Une destinée manifeste

Huit ans, c’est le temps qu’il aura fallu à ce premier long métrage de A.J. Edwards pour se frayer un chemin jusqu’à

nos salles françaises. Dans cet intervalle, le monde a en partie changé de figure, trois présidents se sont succédés

outre-atlantique, une pandémie a ensommeillé le monde pendant plus de deux ans et un climat de tension s’est

insidieusement installé sur notre vieille Europe. Mais passons. Huit années d’attente semblent bien dérisoires au vu

des ambitions de ce jeune cinéaste qui a choisi pour son premier film de déterrer certains mythes ancestraux d’une

Amérique du temps jadis. Au mépris des obsessions d’un cinéma contemporain pour les contingences de notre

époque et du classicisme de ses représentations, Sous l’aile des anges esquisse avec habileté la connivence qui

relie la conquête d’une terre primordiale et la construction d’un regard spécifique à partir duquel émerge une

certaine idée de la civilisation.
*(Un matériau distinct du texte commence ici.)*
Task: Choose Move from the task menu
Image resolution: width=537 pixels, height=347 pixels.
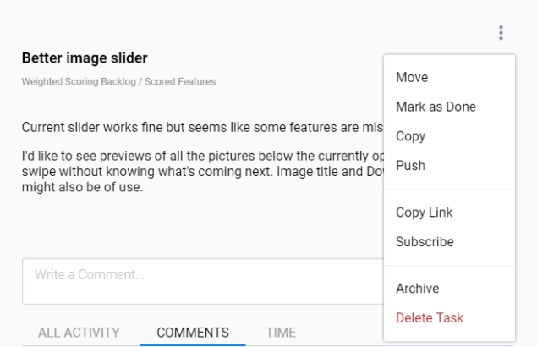Action: click(412, 78)
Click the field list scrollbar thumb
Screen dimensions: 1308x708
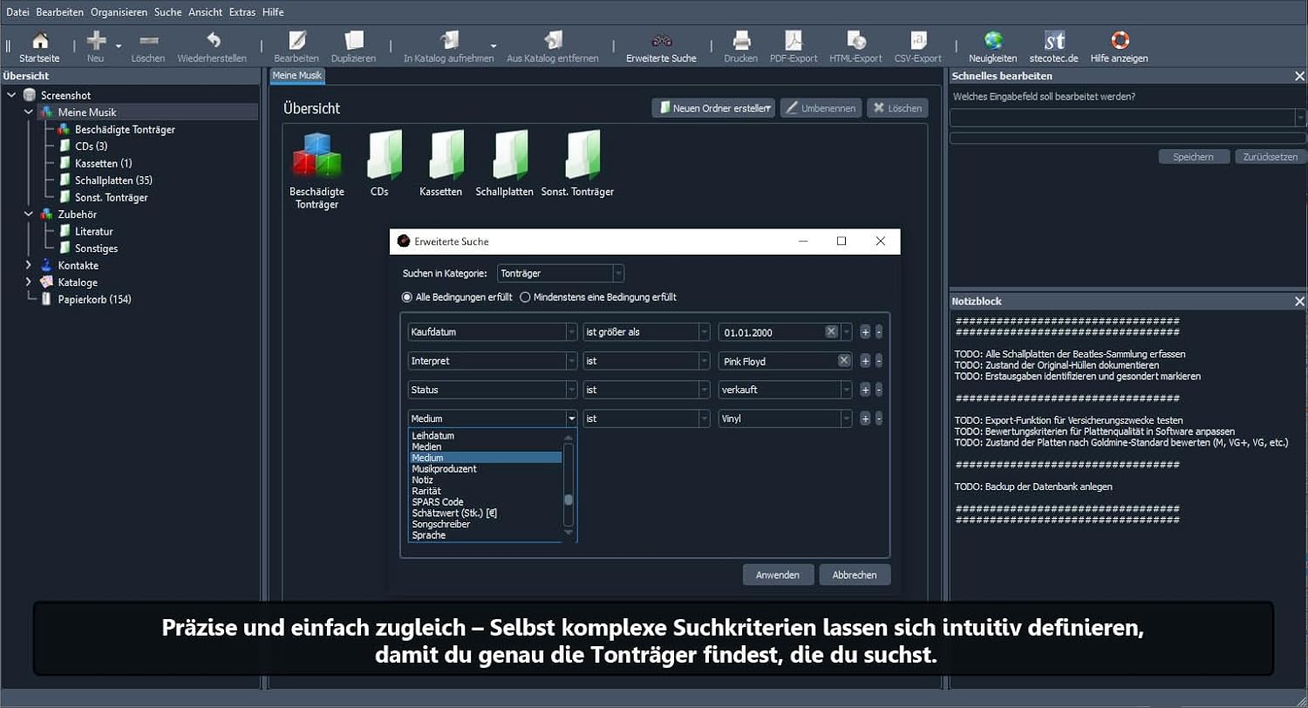pyautogui.click(x=569, y=500)
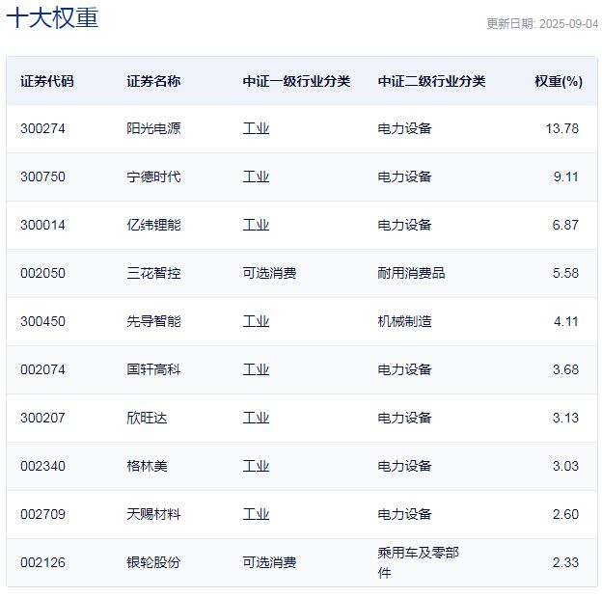Click the 13.78 weight value

click(562, 128)
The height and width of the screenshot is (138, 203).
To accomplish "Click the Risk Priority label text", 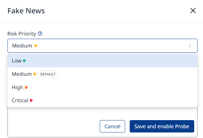I will click(22, 34).
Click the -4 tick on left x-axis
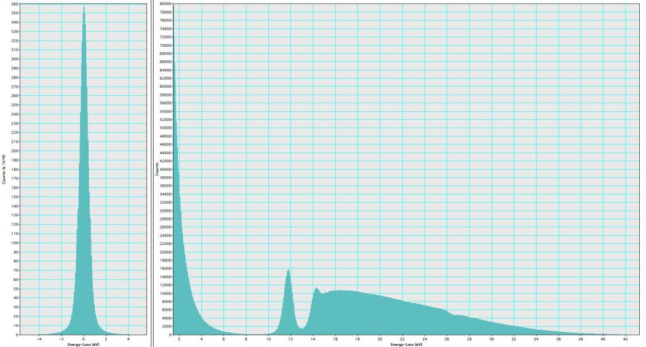The height and width of the screenshot is (347, 646). coord(39,338)
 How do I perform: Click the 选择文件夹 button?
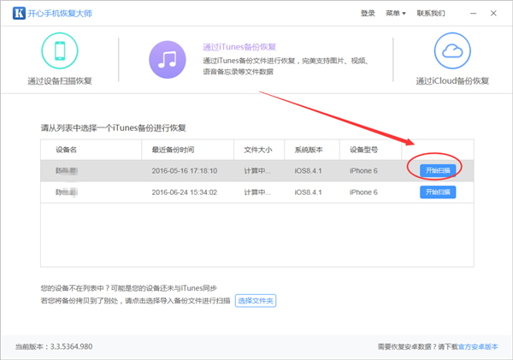tap(256, 301)
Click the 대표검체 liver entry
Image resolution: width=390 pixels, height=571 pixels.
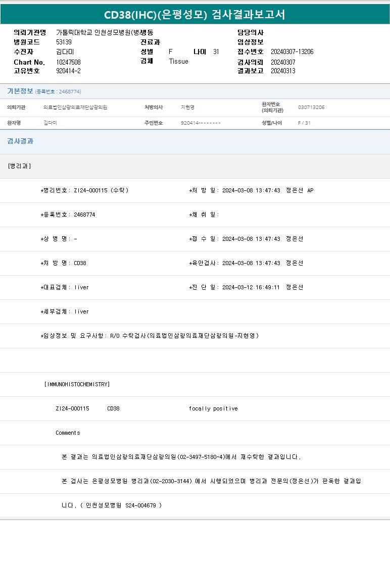point(81,287)
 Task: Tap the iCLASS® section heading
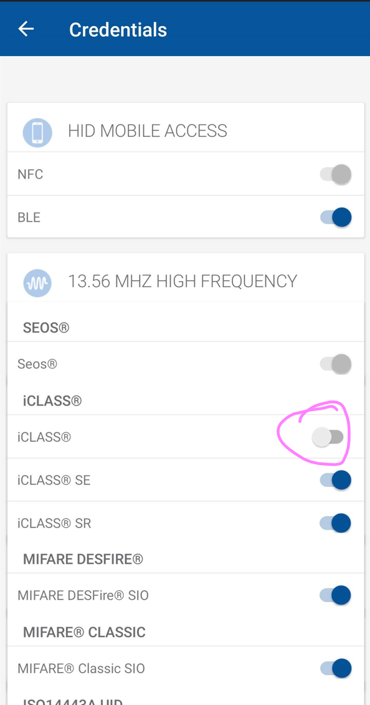52,400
Et cette construction symbolique qui passe prioritairement  par l’épreuve du sensible

ne concerne pas n’importe quel individu. Dès l’ouverture, une correspondance furtive s’installe entre les images

vagabondes du Lincoln Mémorial de Washington, à l’heure de la nation accomplie, et ces terres primitives de

l’Indiana auxquelles on accède par la rivière. La caméra de A.J. Edwards nous invite ainsi à remonter le cours du

temps, jusqu’en 1817 très précisément, où un couple de deux enfants s’échine dans le creux des bois pour

la survie de la famille. Au sein de ce quotidien laborieux, on remarque la présence d’un jeune garçon à l’air songeur

et quelque peu inadapté à la rudesse de son environnement. Ce dernier, qui n’est autre qu’Abraham Lincoln, se

distingue par des facultés hors du commun, pour l’heure bridées par les exigences du travail journalier que lui

impose son père.

 

Sous influence

Il est difficile de ne pas voir dès les premières images du film la parenté stylistique qui rattache Sous l’aile des anges

au travail de Terrence Malick, avec lequel Edwards collabore depuis Le Nouveau Monde en tant que monteur, et qui

s’avère être le producteur du film. Toutefois, loin de singer l’esthétique de son maître à penser, faite d’incessants

mouvements d’appareil, tout en grands angles et contre-plongées, la symphonie visuelle que travaille Edwards place

davantage son film comme un satellite gravitant autour de l’œuvre de Malick qu’un analogon de cette dernière.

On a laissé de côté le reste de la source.